"""
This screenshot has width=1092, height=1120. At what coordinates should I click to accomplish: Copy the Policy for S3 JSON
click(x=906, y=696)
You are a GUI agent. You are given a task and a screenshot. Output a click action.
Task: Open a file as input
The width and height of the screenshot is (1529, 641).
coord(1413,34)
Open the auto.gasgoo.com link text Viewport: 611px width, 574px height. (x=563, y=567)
"""
"""
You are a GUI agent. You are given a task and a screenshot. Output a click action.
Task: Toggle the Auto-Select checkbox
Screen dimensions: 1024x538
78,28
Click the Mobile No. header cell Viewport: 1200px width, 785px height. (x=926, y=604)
"""
### Task details
Which lines above include the string "Open"? Show them.

### Result for this exercise
Task: Open a file as input
Open the auto.gasgoo.com link text Viewport: 611px width, 574px height. (x=563, y=567)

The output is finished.